Нам не пришлось присутствовать на соревнованиях индейцев, до них оставался еще не один месяц. Но вот «дорожку», на которой они проводятся, мы видели. Собственно, трассы как таковой не было. Просто зарубки на деревьях, пометки на камнях и скалах очерчивали 15-километровое кольцо. По нему во время состязаний индейцы бегут круг за кругом. Сколько кругов будет пройдено на ближайших состязаниях? Это зависит от того, как договорятся сами бегуны и старейшины. Может, решат бежать четыре круга, а может, пять или шесть...

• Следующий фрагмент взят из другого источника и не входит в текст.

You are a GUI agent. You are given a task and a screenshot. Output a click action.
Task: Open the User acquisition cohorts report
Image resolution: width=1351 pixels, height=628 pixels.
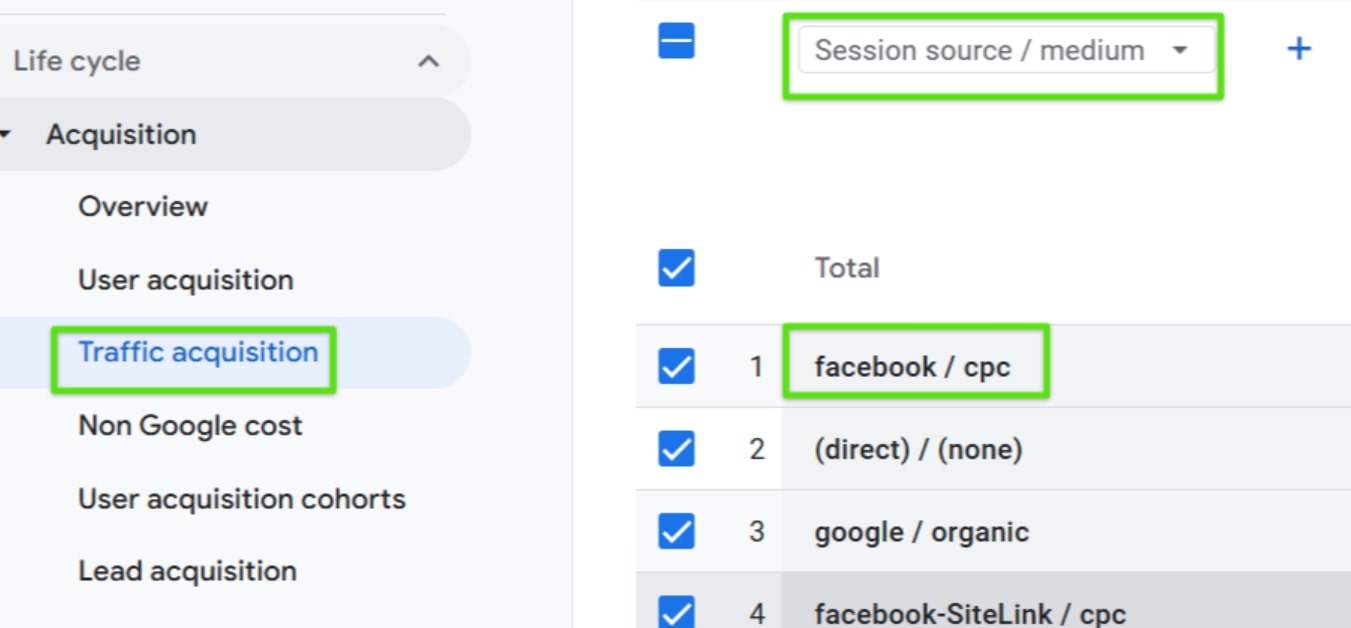[241, 498]
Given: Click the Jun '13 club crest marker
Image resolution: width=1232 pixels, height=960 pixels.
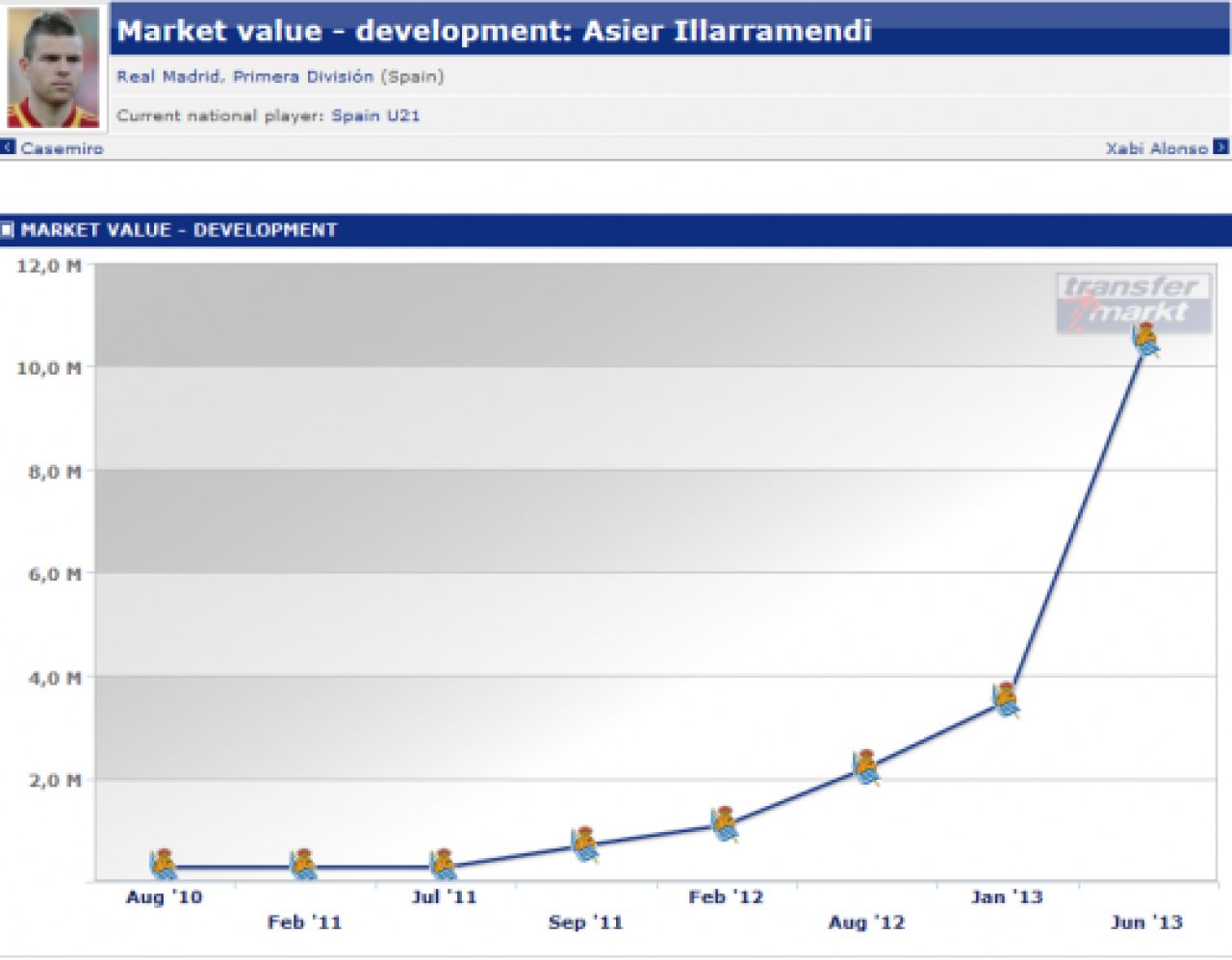Looking at the screenshot, I should [x=1146, y=341].
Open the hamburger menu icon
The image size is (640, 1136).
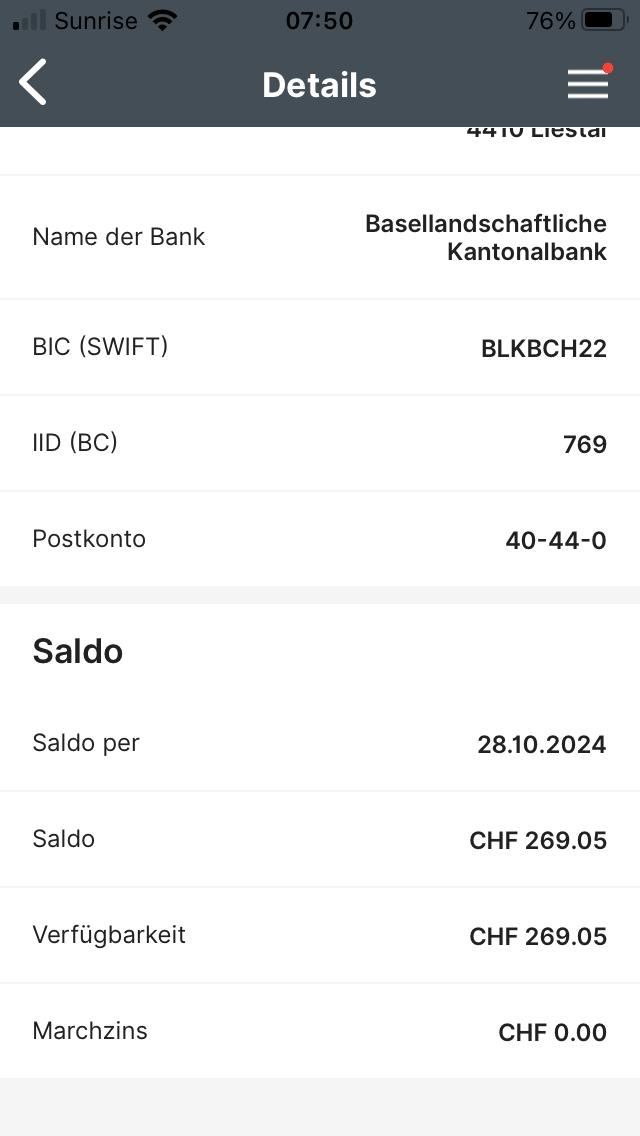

Я не удержался и вышел на трассу «супермарафона», пролегавшую по каменистым подъемам и спускам, по расчищенным лесным просекам. Даже шагом идти по ней не слишком-то легко: сквозь ботинки я почувствовал, что под подошвой далеко не пух. А ведь индейцы бегут часами, да еще подбрасывают пальцами босых ног деревянный мячик. Когда он залетает в расщелину или застревает в камнях, его нельзя доставать оттуда рукой, только ногой. Если же учесть, что вырезается он из дубового корня, можно представить, каково гнать его десятки километров по горным склонам.